Work to be completed: Edit these lines so that every "screenshot" becomes "page" and nothing else changes. Leave the pictures out of your answer.

Records supplied:
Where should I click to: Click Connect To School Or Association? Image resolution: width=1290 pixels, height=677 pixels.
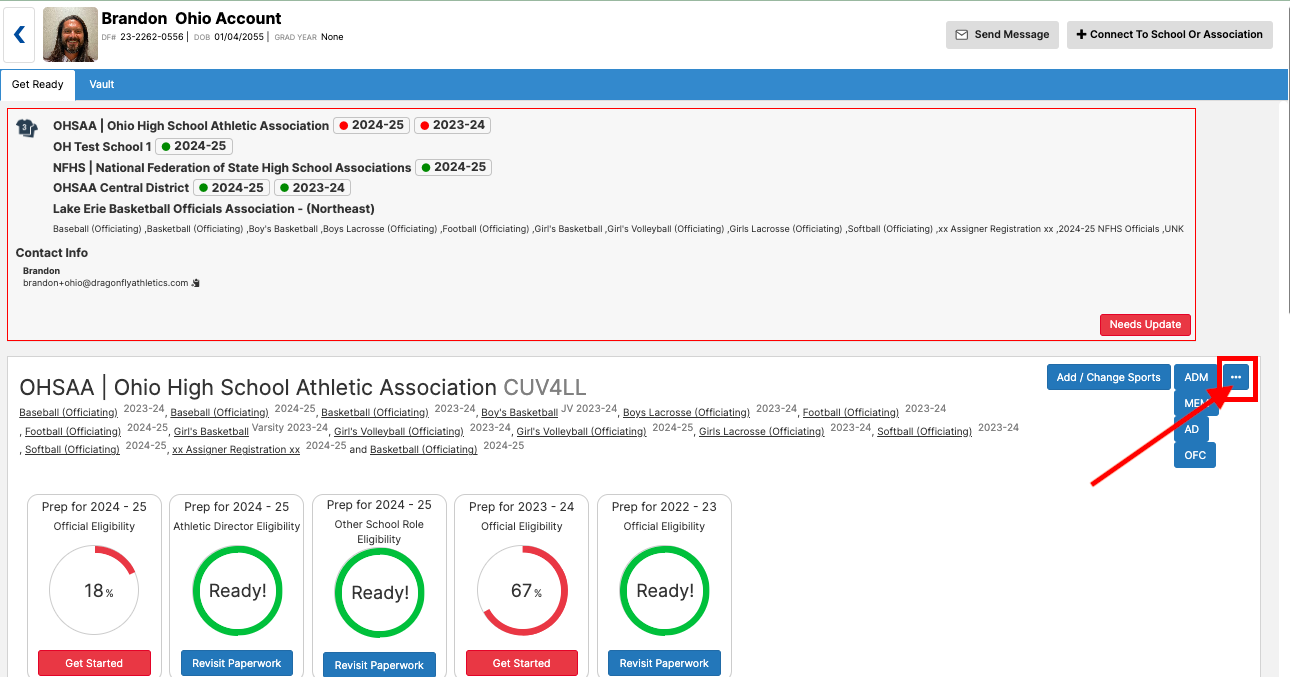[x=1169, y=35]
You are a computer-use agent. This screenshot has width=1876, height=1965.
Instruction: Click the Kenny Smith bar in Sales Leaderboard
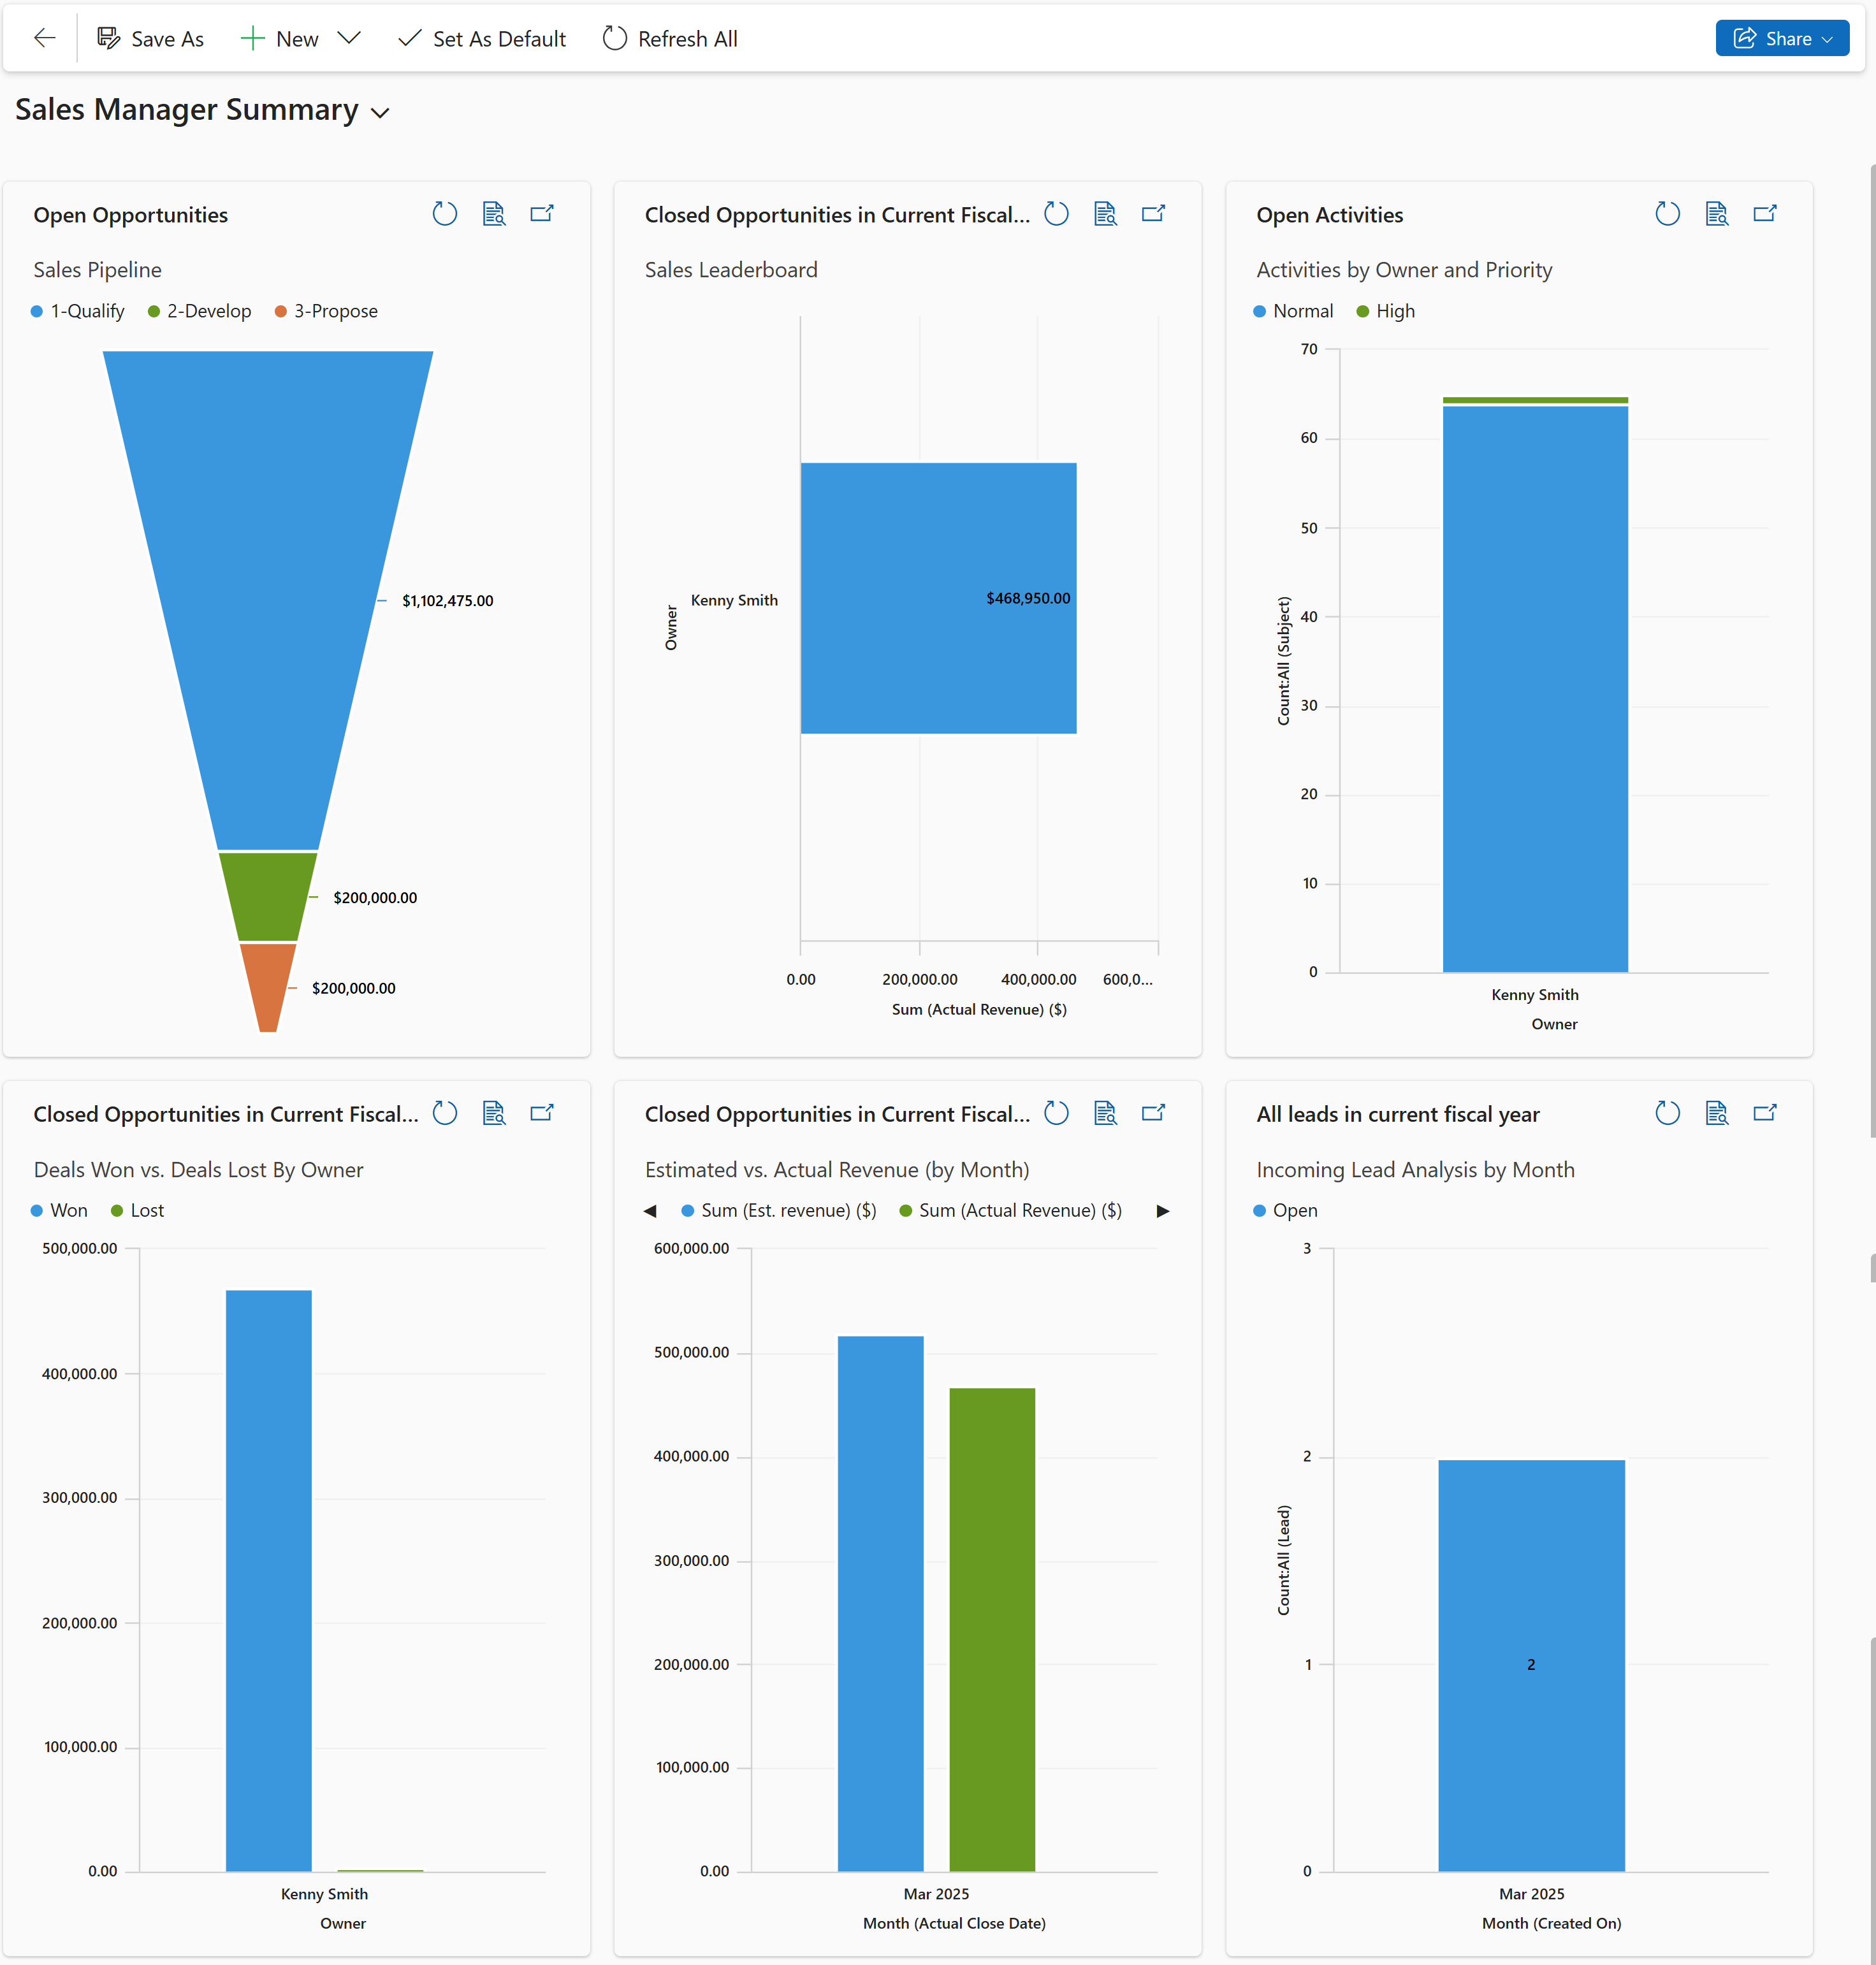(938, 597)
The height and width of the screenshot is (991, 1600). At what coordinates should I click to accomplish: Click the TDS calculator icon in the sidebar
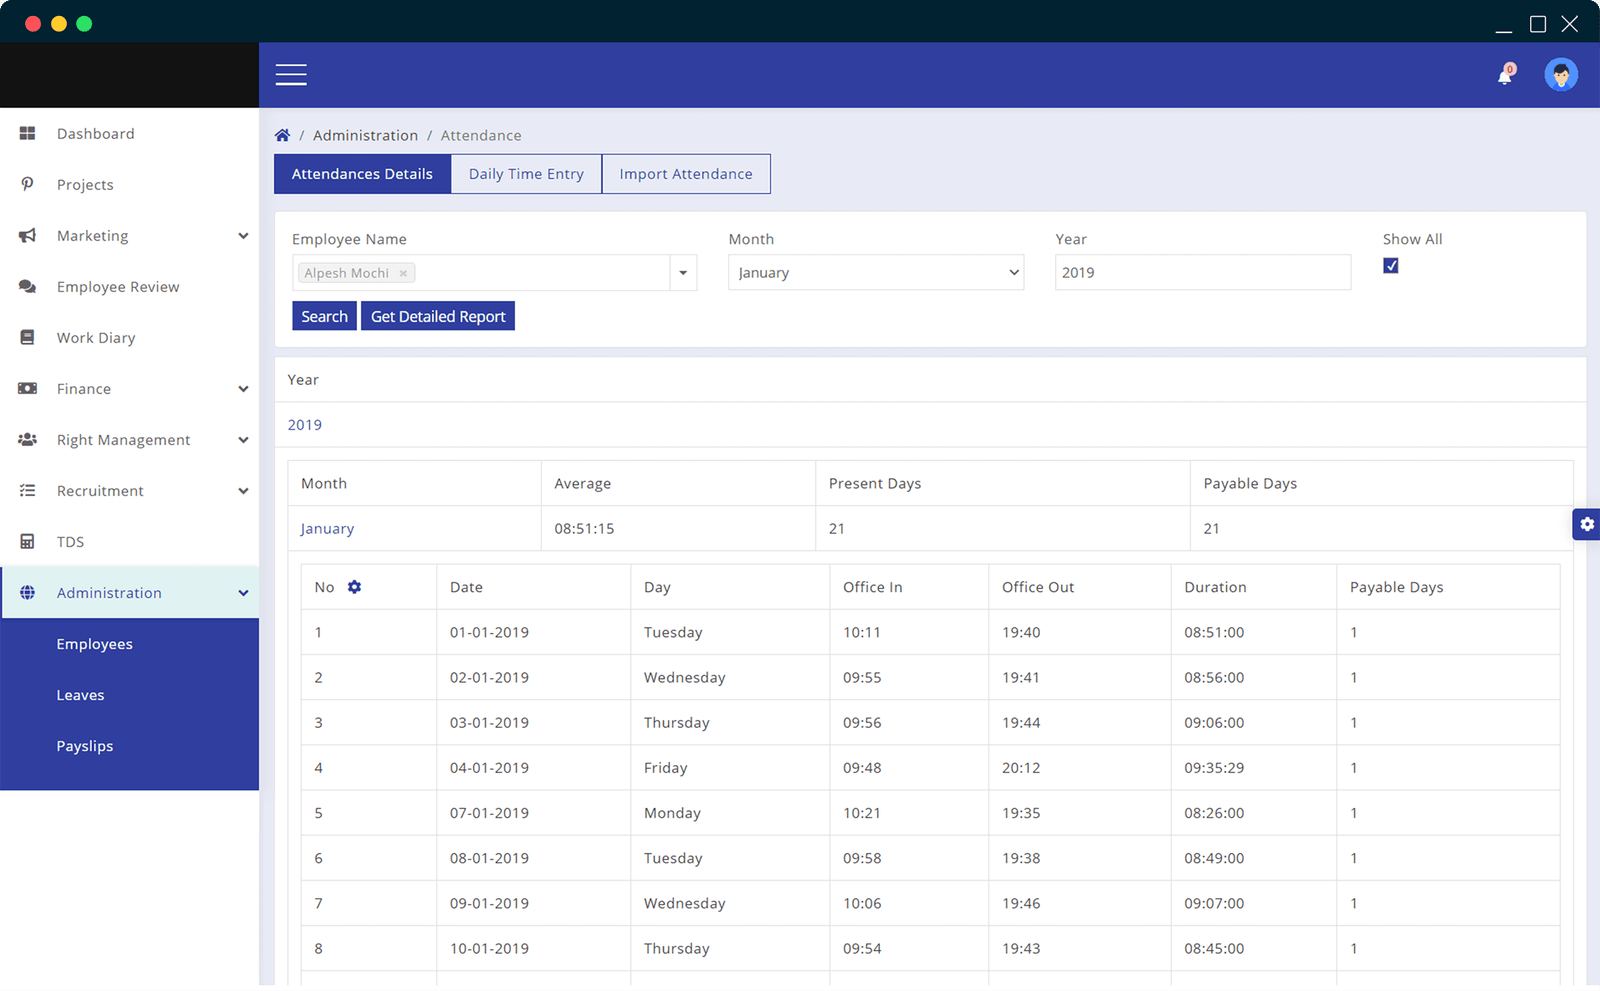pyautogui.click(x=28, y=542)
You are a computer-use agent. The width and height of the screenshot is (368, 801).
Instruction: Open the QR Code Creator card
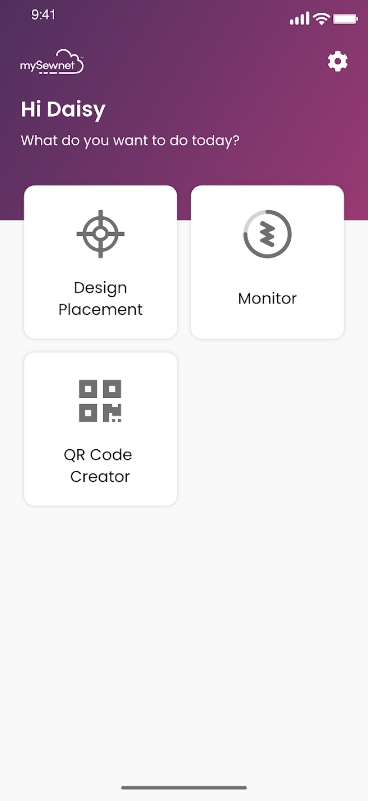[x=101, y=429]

Result of the task:
Where should I click to: Click Connect To School Or Association? Image resolution: width=1290 pixels, height=677 pixels.
[x=1169, y=35]
You are a computer-use agent. This page has width=1876, height=1965.
Instruction: Click the Kenny Smith bar in Sales Leaderboard
(938, 597)
The height and width of the page is (991, 1600). At what coordinates should I click to accomplish: Click the TDS calculator icon in the sidebar
pyautogui.click(x=28, y=542)
You are a computer-use agent. The width and height of the page is (368, 801).
Instruction: Open the QR Code Creator card
[x=101, y=429]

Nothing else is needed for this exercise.